C’est dans ce contexte qu’il a fait ses premières armes du leadership. Non seulement a-t-il dû suivre des cours, mais il devait aussi mener des groupes de jeunes cadets aux milieux et aux parcours bien différents. «Ça a été extrêmement formateur, assure-t-il. Tu apprends à respecter les gens, et ça me sert encore aujourd’hui.»
Et des erreurs, il en a commis. «Tu en fais quand tu commences à gérer, surtout à 16, 17 ou 18 ans, observe Éric Martel.
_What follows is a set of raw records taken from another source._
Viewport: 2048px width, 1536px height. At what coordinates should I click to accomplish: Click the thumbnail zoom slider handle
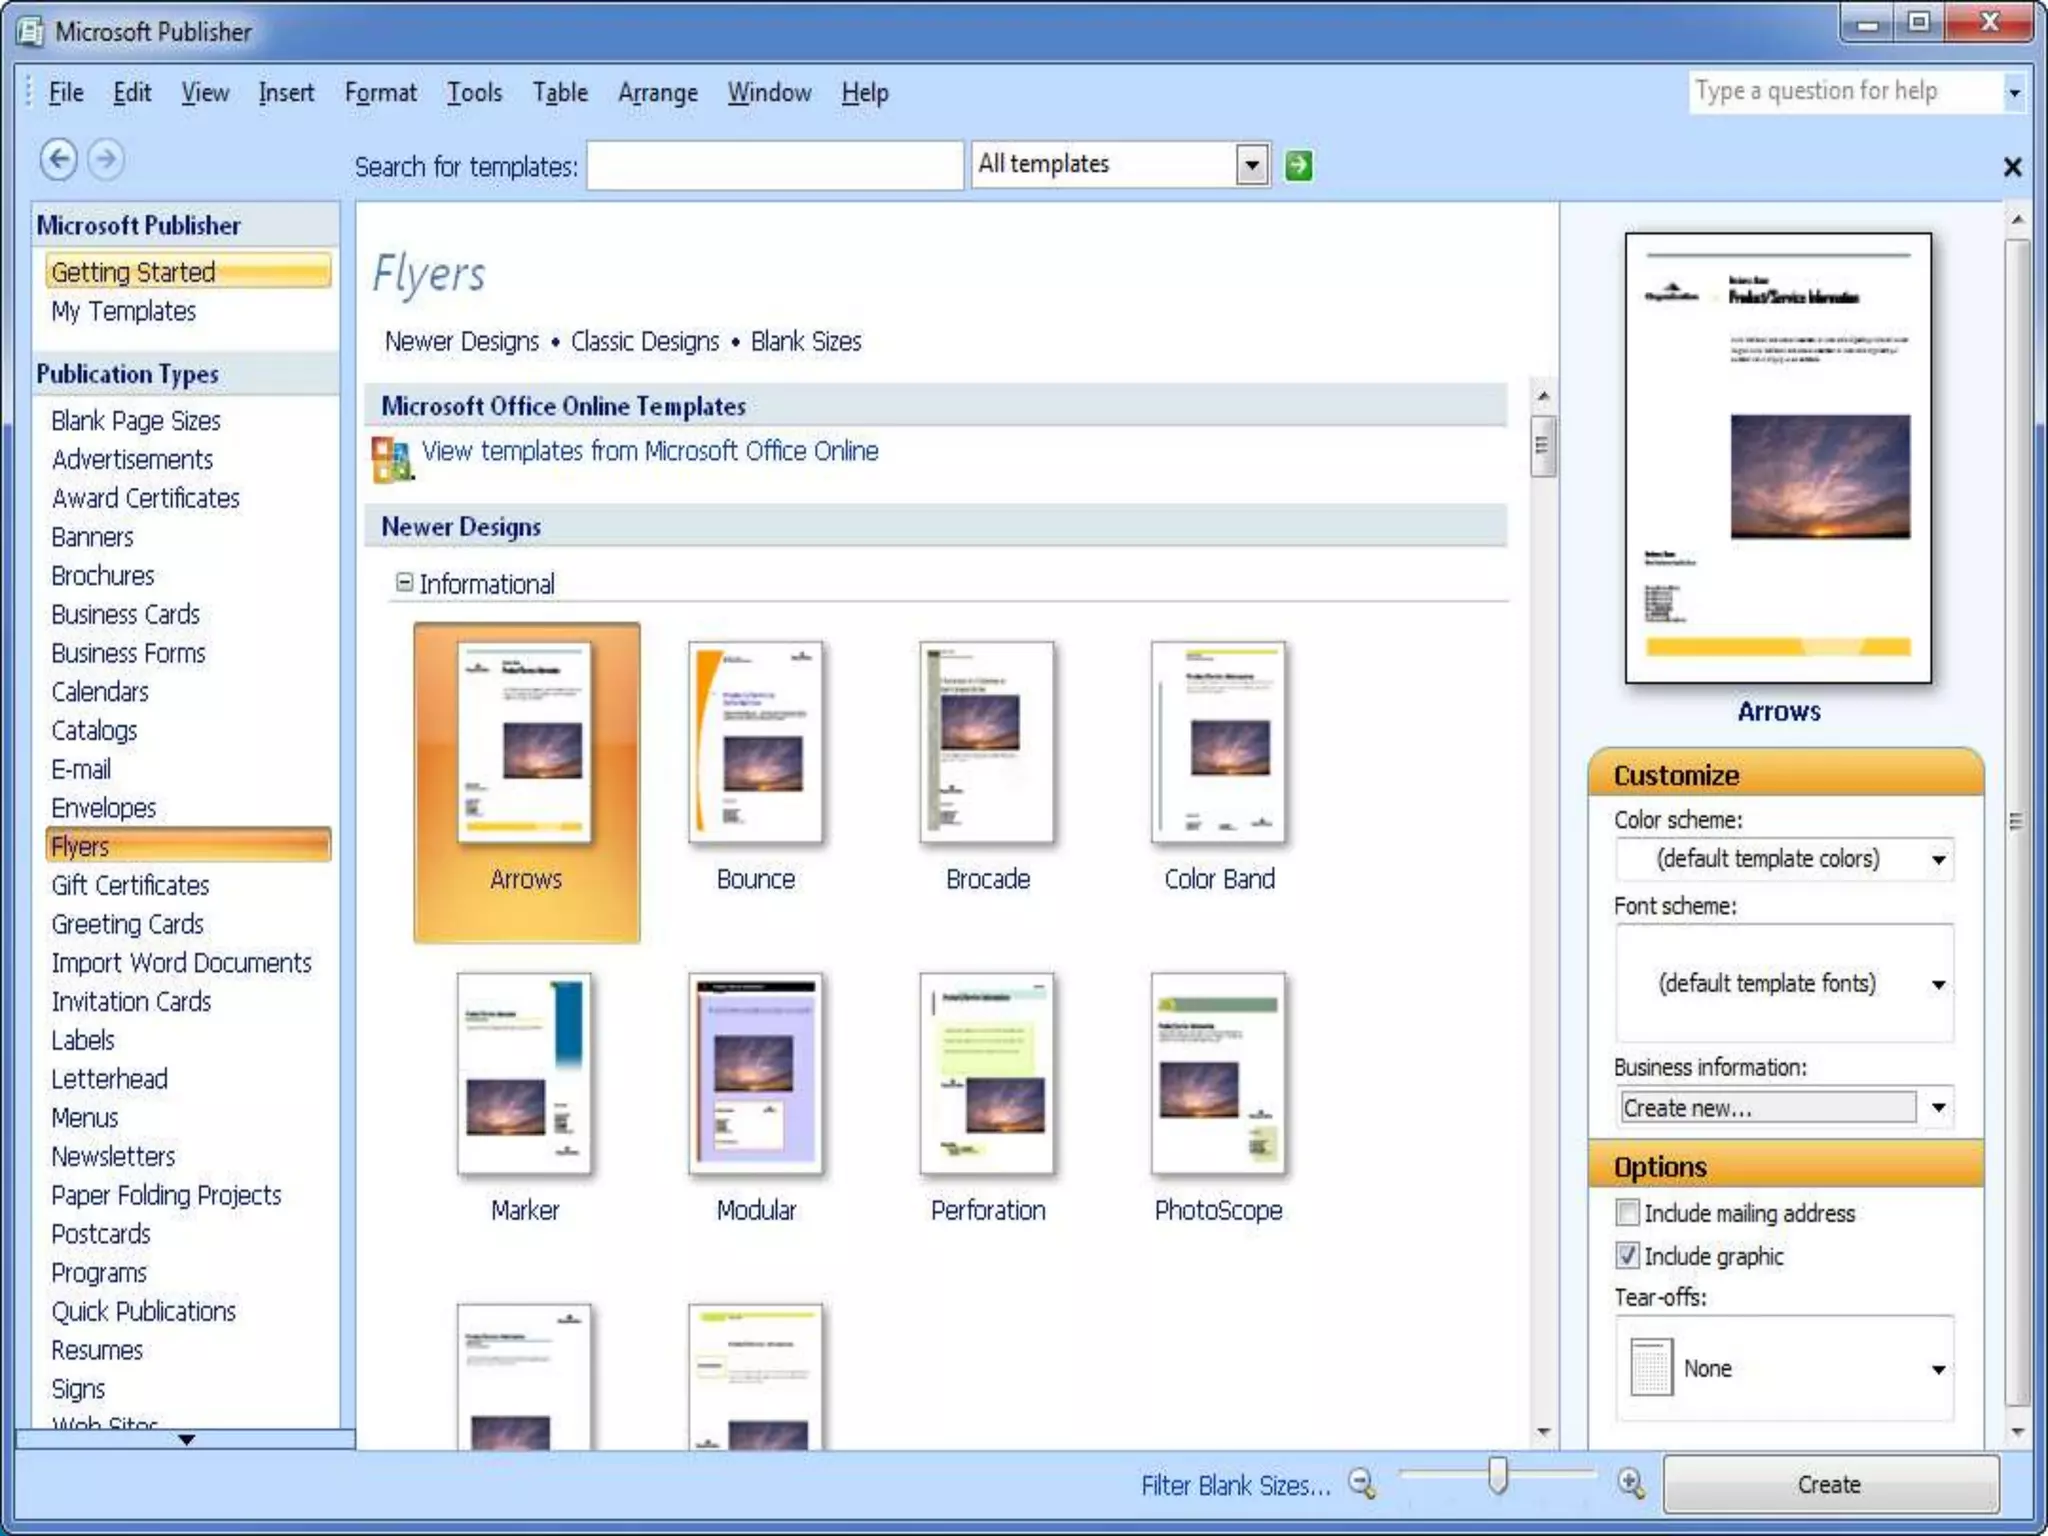[x=1497, y=1475]
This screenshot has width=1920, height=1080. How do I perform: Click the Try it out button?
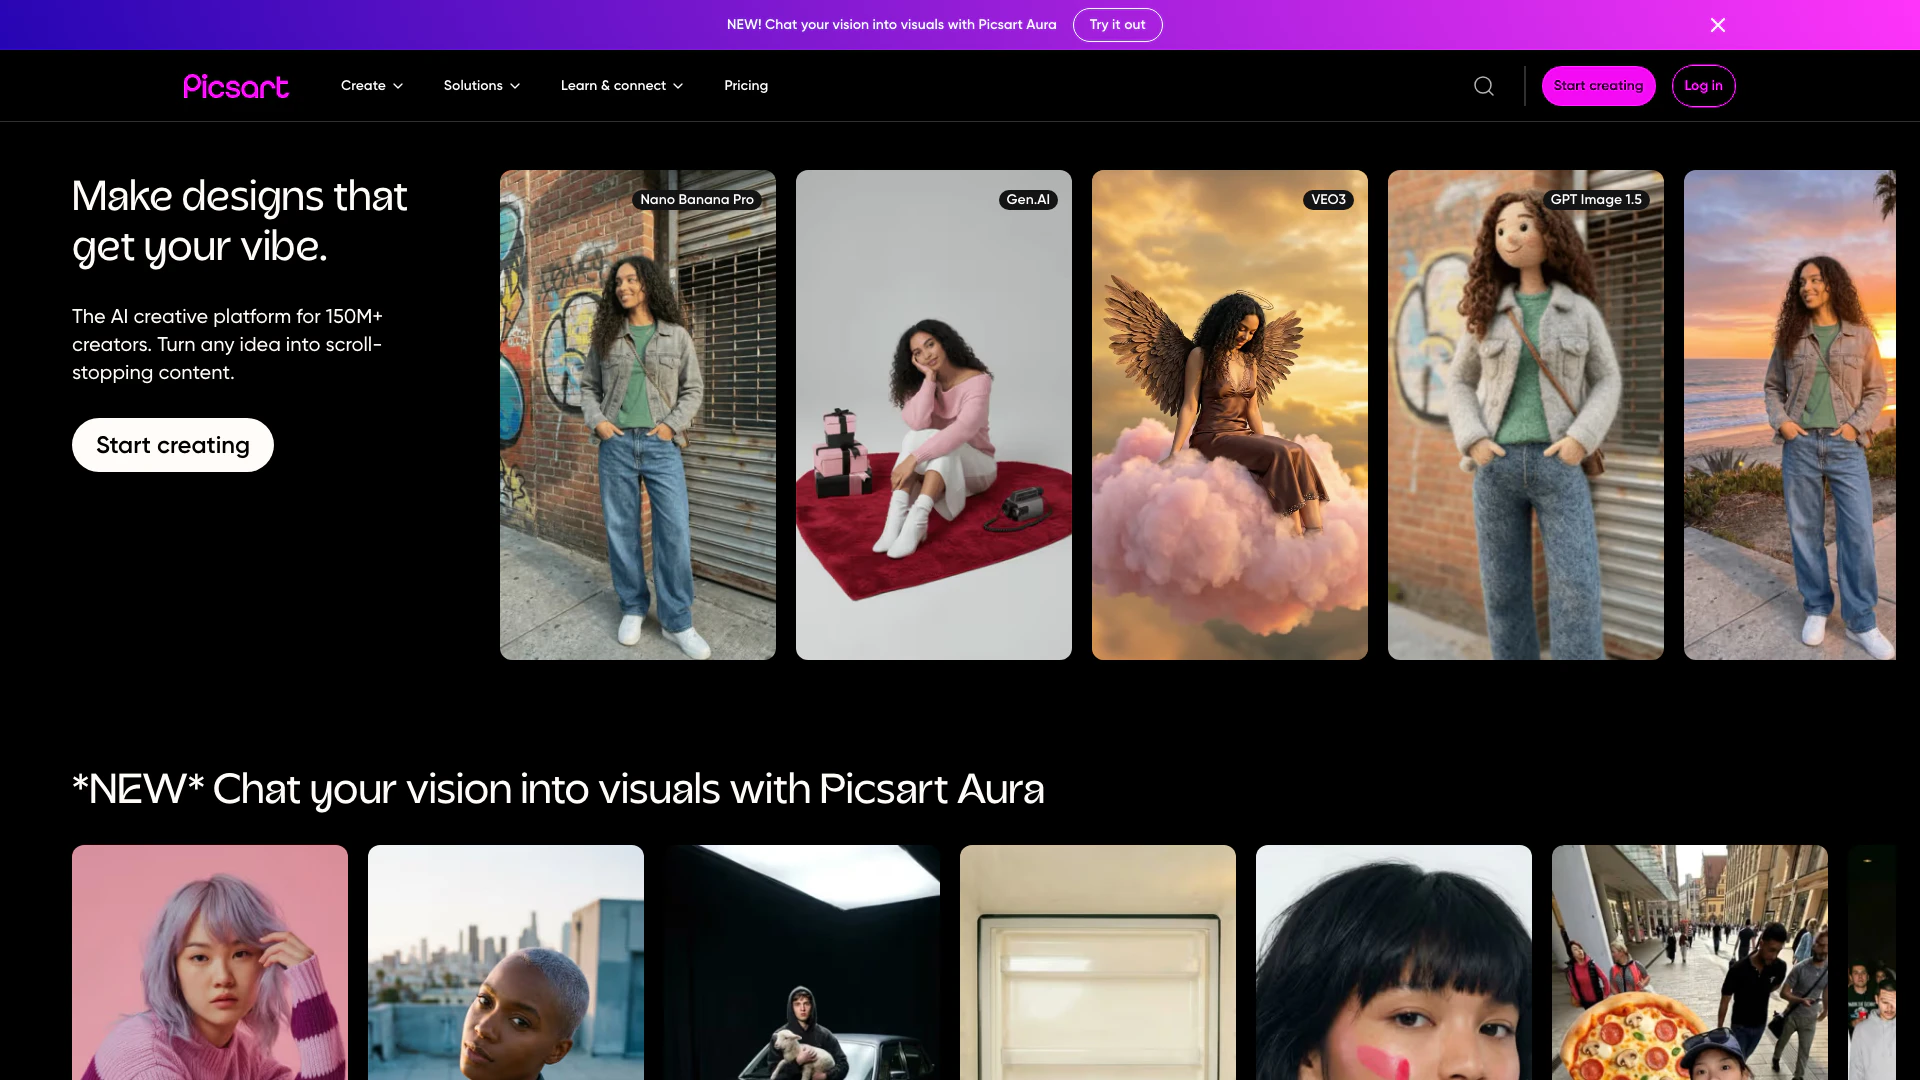point(1117,25)
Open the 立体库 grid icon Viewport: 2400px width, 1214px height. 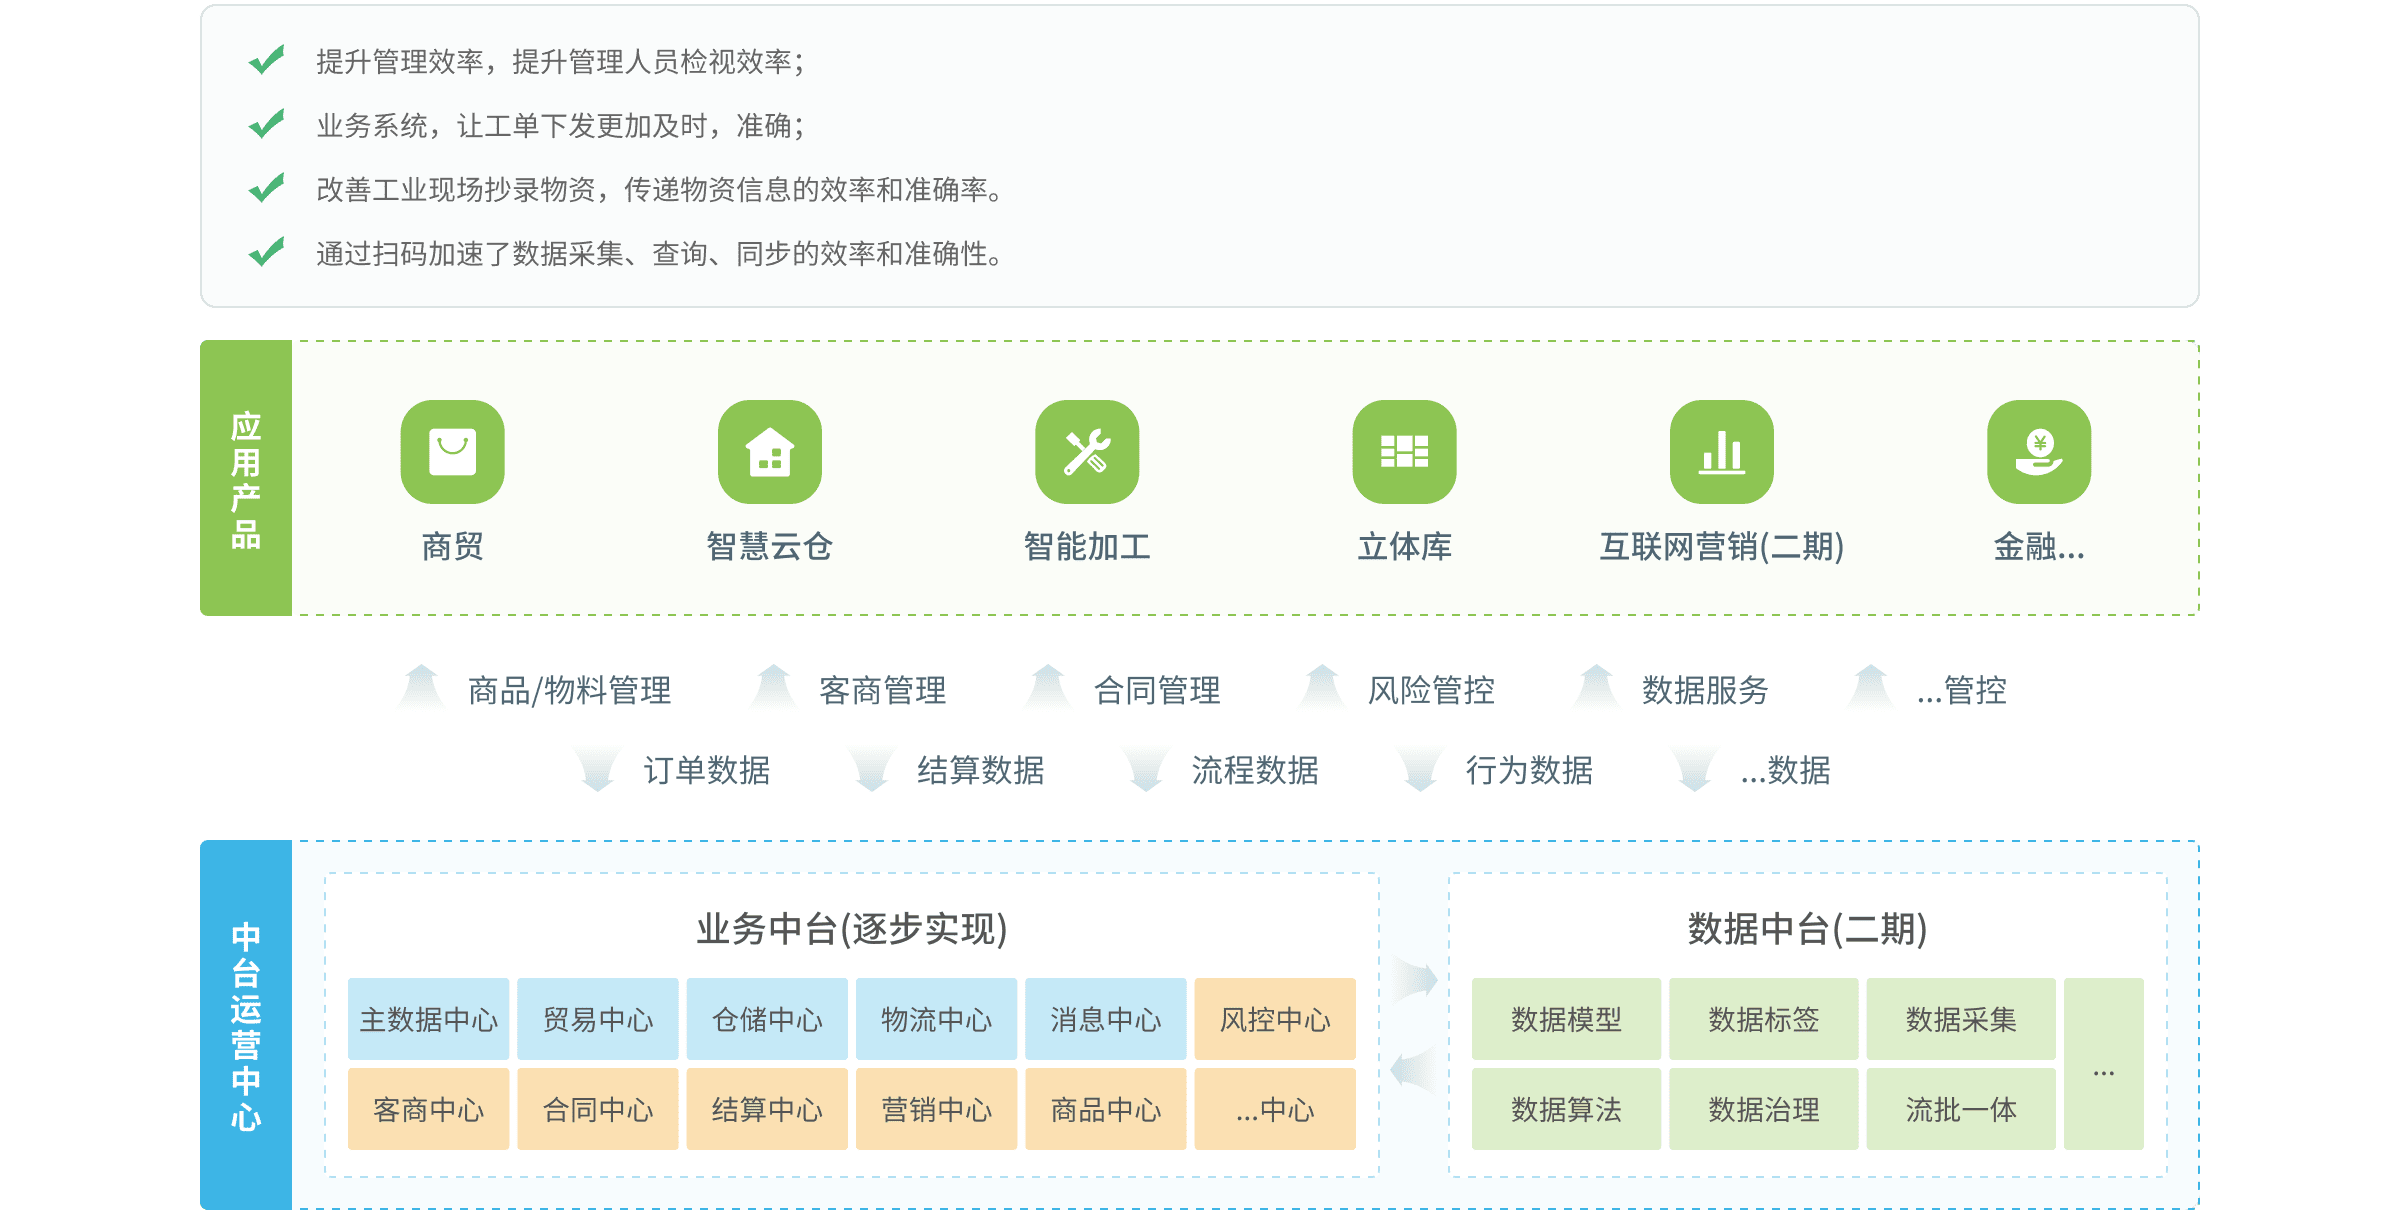[1404, 452]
Tu penses qu’un leader doit être sévère, tu l’essayes, mais tu constates bien rapidement que ça ne fonctionne pas vraiment.»
C’est notamment pourquoi il encourage les jeunes à réfléchir aux raisons pour lesquelles ils aiment ou pas bosser avec une personne en particulier tôt dans leur parcours sur le marché du travail, surtout s’ils aspirent à devenir patrons.
«Je vois des gens qui changent le jour où ils deviennent un dirigeant. Ça ne devrait pas être ça. Il faut rester soi-même», conclut-il.